CRÔNICA DE NATAL

Talvez a minha lembrança mais remota seja eu quebrando um enfeite da árvore de Natal da minha casa, e o estridente berro de minha mãe que, pacientemente, havia me orientado a não mexer... mas considerando a minha natureza destemida e sem-noção, típica da idade imberbe, o que significavam aquelas palavras ???

Mas a bronca, assustadora e intimidadora, era inteligível por qualquer espécie... até os animais de minha casa se escondiam quando minha mãe perdia a paciência com algo. A primeira preocupação dela era que eu não me machucasse - eu estava descalço, e ao meu redor dezenas de cacos de vidro estavam espalhados.

Minha mãe, naquela época, tinha limitações severas por causa de um problema na coluna... mas mesmo assim, me pegou no colo... não recordo se, após essa oportunidade, ela me pegou novamente.

Mas voltando para a árvore e o presépio, para uma criança era simplesmente encantador aquelas bolas e personagens que compunham o cenário... tinha vontade de brincar com o Menino Jesus, e as ovelhas, burricos e bovinos...

Com o passar dos anos, a montagem da árvore e do presépio acabou se tornando a tradição familiar mais sólida em meu lar, tirando os rituais tradicionais de passagem - aniversários e Ano-Novo. Mais do que o local onde os presentes ficavam acondicionados, à espera da meia-noite, era aonde celebrávamos o nascimento de Jesus, com cântigos e a leitura da Bíblia.

E essa foi uma tradição inalterada até meu primeiro casamento, quando eu passei a frequentar a casa dos meus sogros... não preciso comentar que eu estranhei a ausência da formalidade. Mas minha vida foi assim...

Poucos anos depois, meu pai faleceu... aquele que colocava no topo da árvore de Natal o capitão - uma peça delicada dourada em forma de ponteira, e a estrela de Natal, que nada mais era que um papelão em formato de estrela do mar, recoberta com algum material rudimentar que lembrava o glitter.

Mesmo diante da ausência, continuamos a montar a árvore de natal e o presépio... até mesmo por que tínhamos um legado - minhas filhas mais velhas. E mesmo não sendo a mesma coisa, fingíamos que nada tinha mudado... era uma tradição. E mais: minha mãe fazia questão de mantê-la.

Após a morte da minha mãe, as peças de Natal ficaram comigo... durante mais alguns anos eu continuei a montar a árvore e o presépio... mas não obtive o mesmo sucesso... fracassei.
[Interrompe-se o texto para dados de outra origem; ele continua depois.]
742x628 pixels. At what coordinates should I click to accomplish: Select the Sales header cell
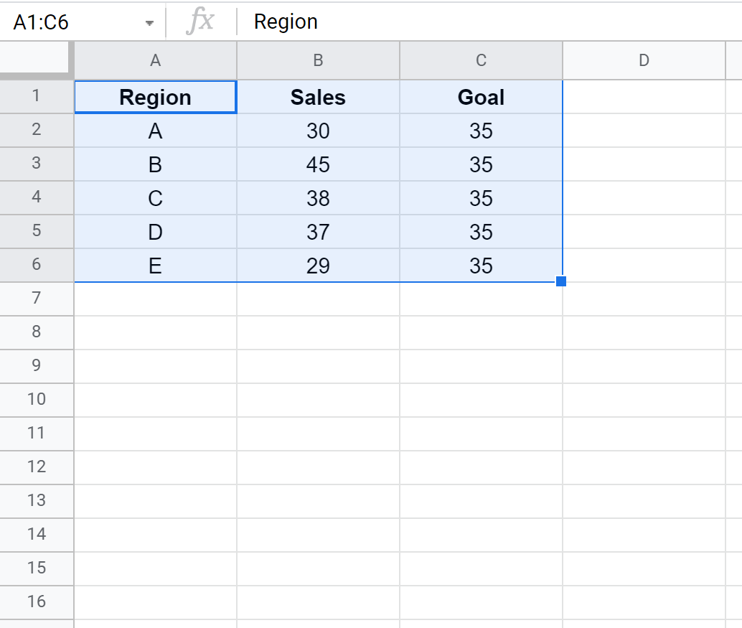[318, 97]
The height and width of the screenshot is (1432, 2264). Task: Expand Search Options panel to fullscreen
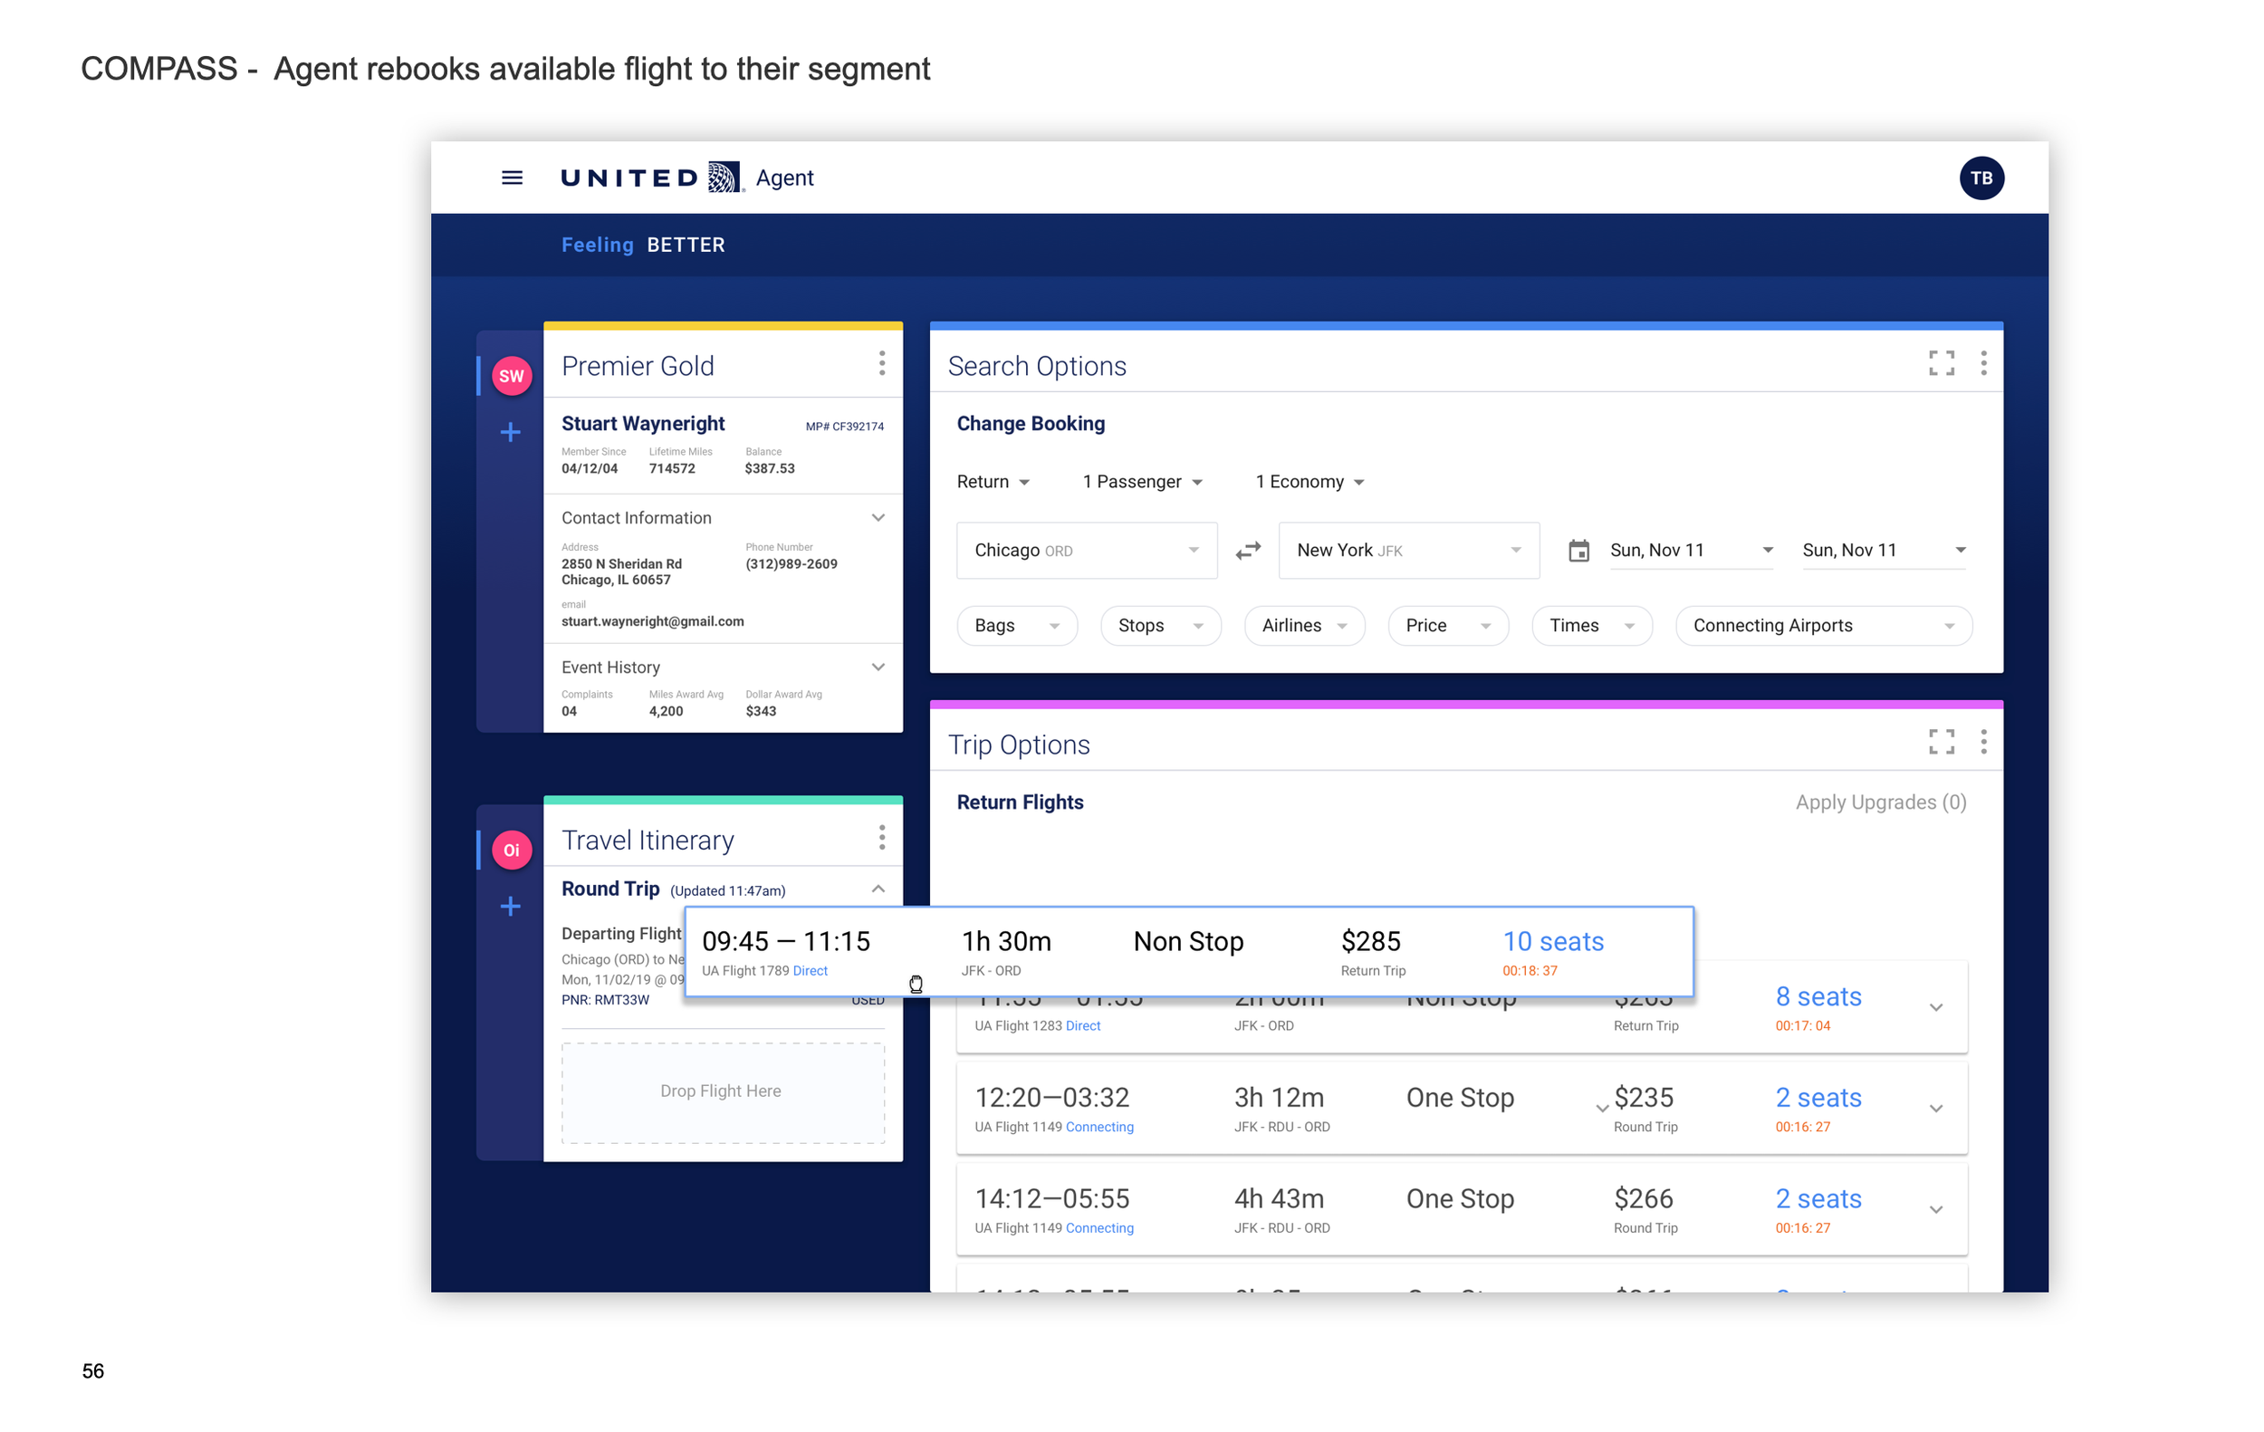coord(1941,363)
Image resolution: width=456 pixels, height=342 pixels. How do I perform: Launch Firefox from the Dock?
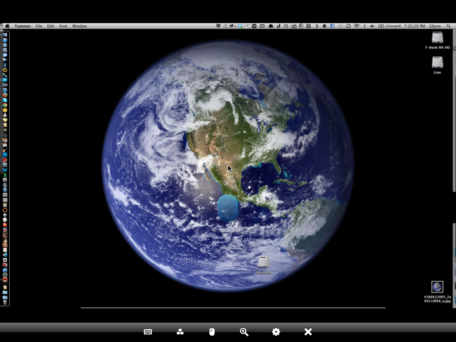5,95
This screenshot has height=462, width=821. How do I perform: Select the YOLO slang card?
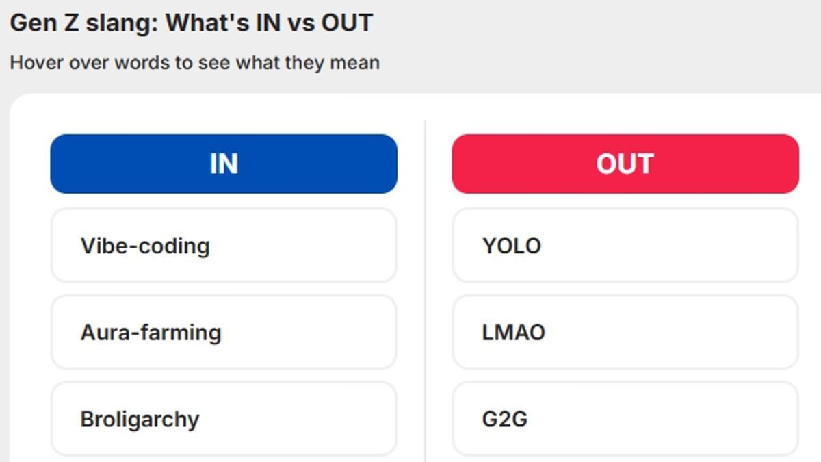tap(625, 246)
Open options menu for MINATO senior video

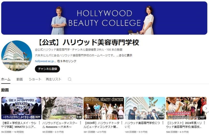[39, 123]
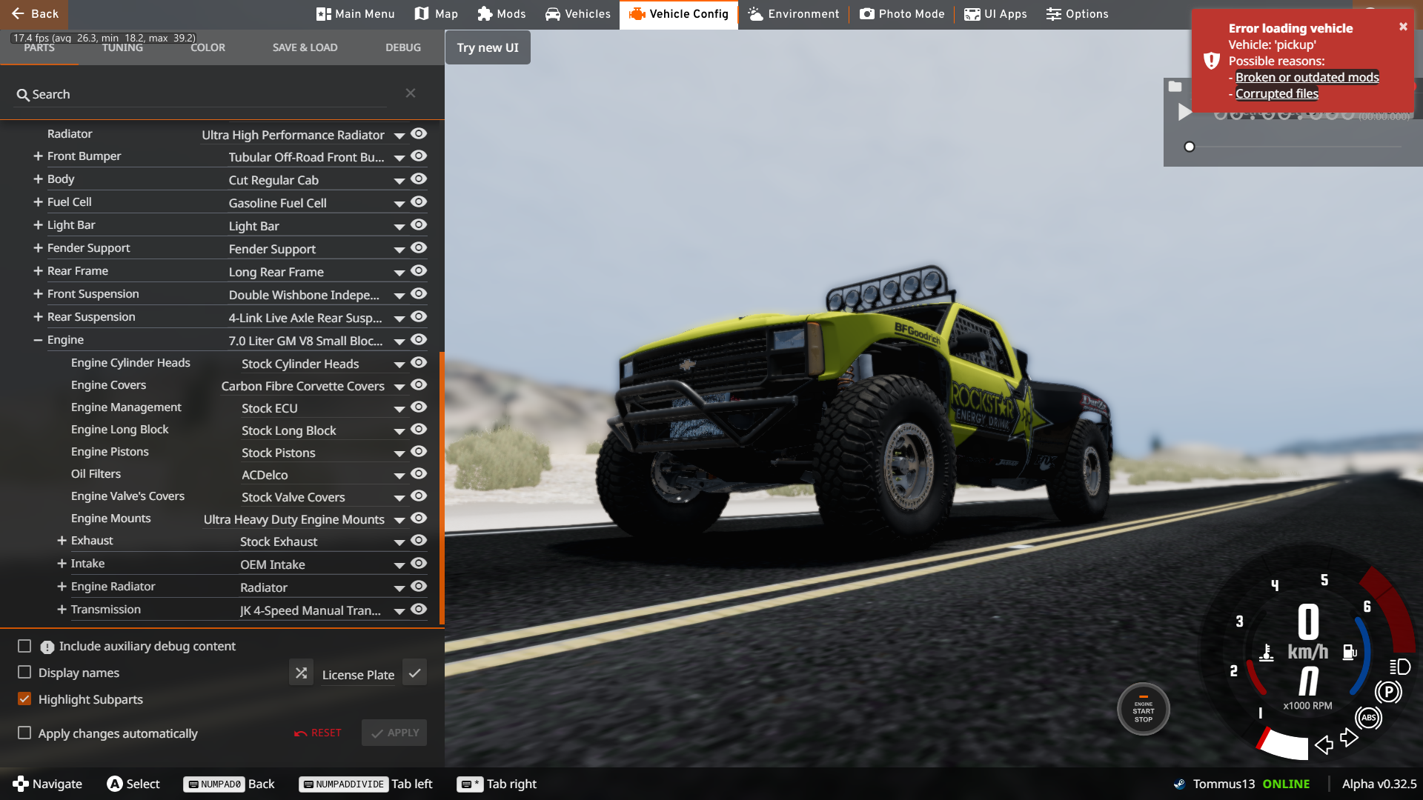Expand the Transmission subparts
Image resolution: width=1423 pixels, height=800 pixels.
[62, 610]
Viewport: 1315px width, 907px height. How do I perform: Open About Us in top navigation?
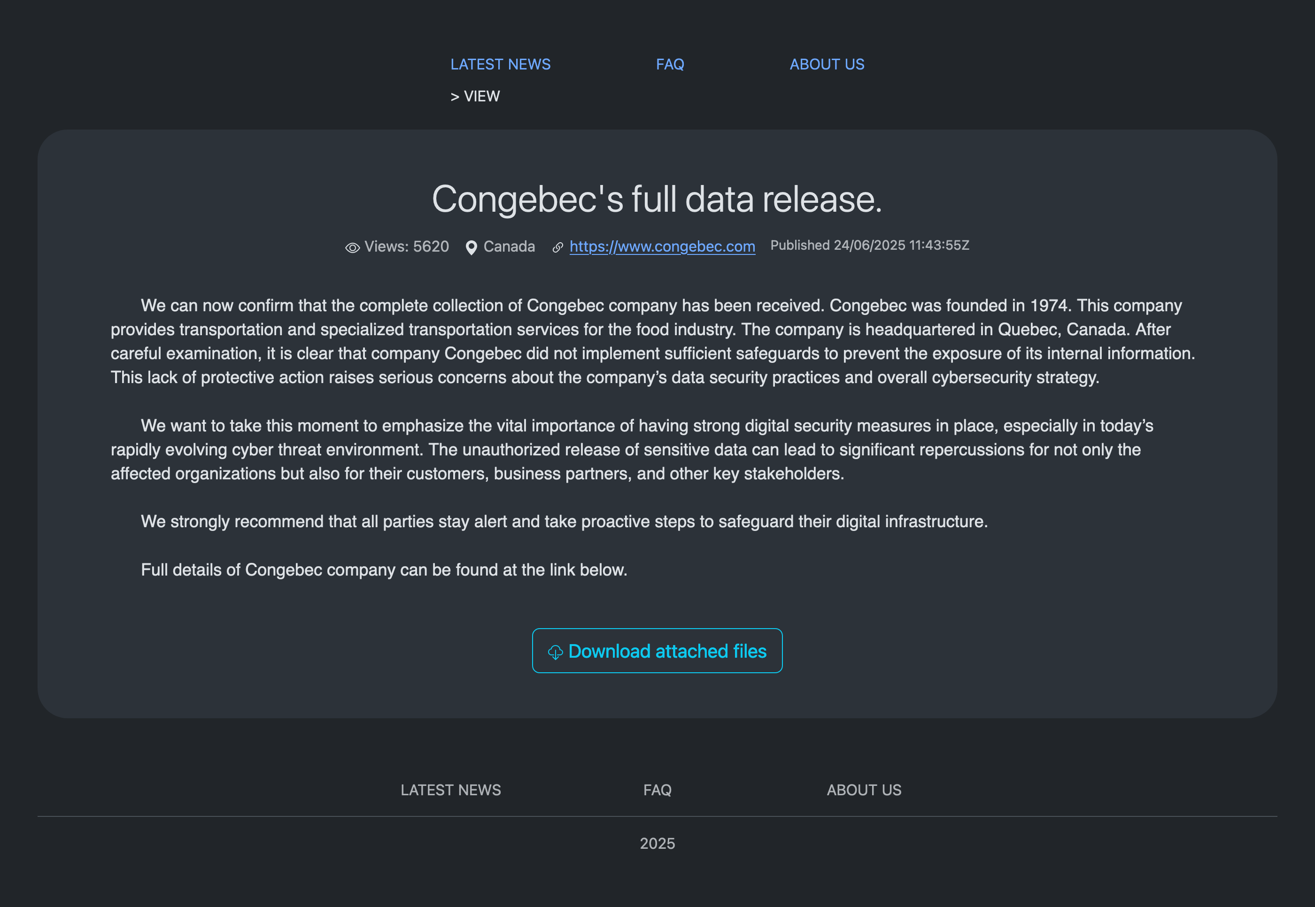click(827, 64)
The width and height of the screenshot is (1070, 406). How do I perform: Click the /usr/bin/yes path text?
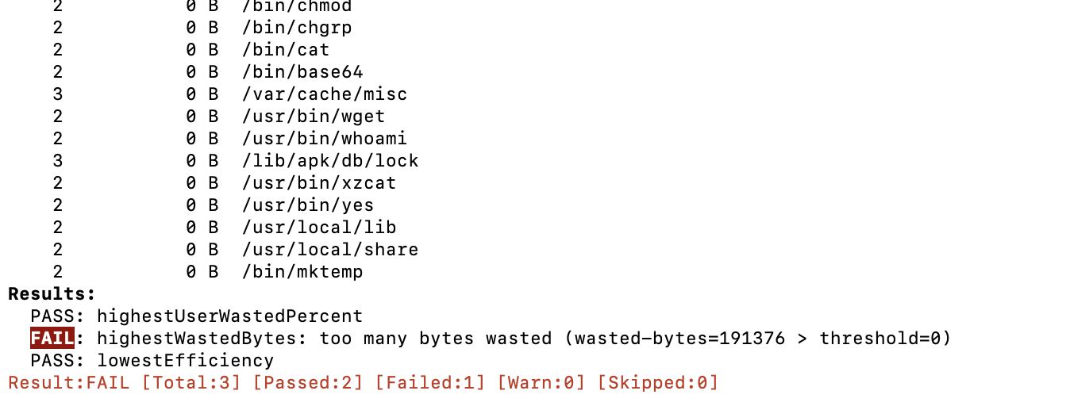pyautogui.click(x=308, y=205)
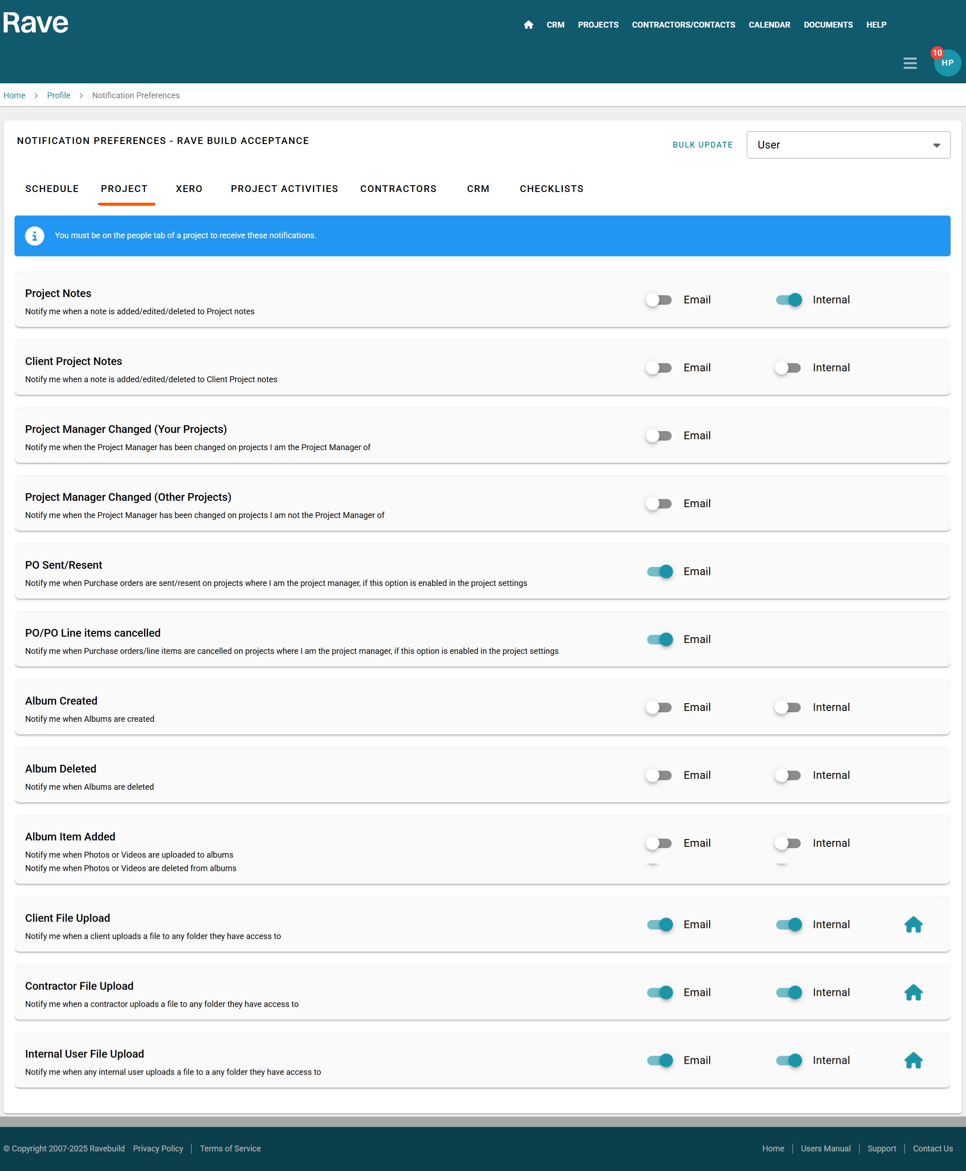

Nesse ano, é a primeira vez que eu não monto nenhuma espécie de árvore de Natal... confesso que sinto tristeza e melancolia por não poder reviver mais a mesma euforia dos preparativos, e o orgulho de ver uma "obra pronta"... de acender as luzes pisca-pisca e de cantar "Noite Feliz" e "Bate o sino".

Eu tenho consciência de que não posso impor tradições para as minhas filhas, mas somente mostrar e esperar que elas sigam... e respeitar suas opiniões, caso não queiram. É a única forma legítima de permanecer impondo a autoridade paterna.

Provavelmente, se elas tivessem a oportunidade de integrar, como eu, aquele espírito natalino familiar, pudessem compreender as minhas tentativas frustradas... nem vou entrar na questão espiritual e religiosa acerca da data, mas sim na comunhão familiar... um momento em que eu, minha irmã e meus pais se reuniam...

Hoje eu compreendo por que minha mãe gritou comigo quando quebrei a peça, mesmo eu não tendo o menor discernimento de perigo: não foi um enfeite que eu quebrei, mas sim um elemento que compunha o símbolo de união familiar - e claro, ela ficou com receio que eu me cortasse...

Hoje, eu não digo que perdi o encanto com o Natal, mas sim que o tempo passou e aqueles momentos ficaram no pretérito. Lembrar deles já foi muito mais doloroso, mas hoje é apenas triste.

Nem toda história necessita de uma moral, mas vou aproveitar para dar um conselho: mais do que as festividades em si, existem pequenos momentos que se instalam em nosso superego, e que acabam permeando nossas personalidades e, consequentemente, nossas condutas. A simbologia da árvore de Natal e do presépio significou muito para mim... como eu disse, é uma pena que não consegui levar para frente.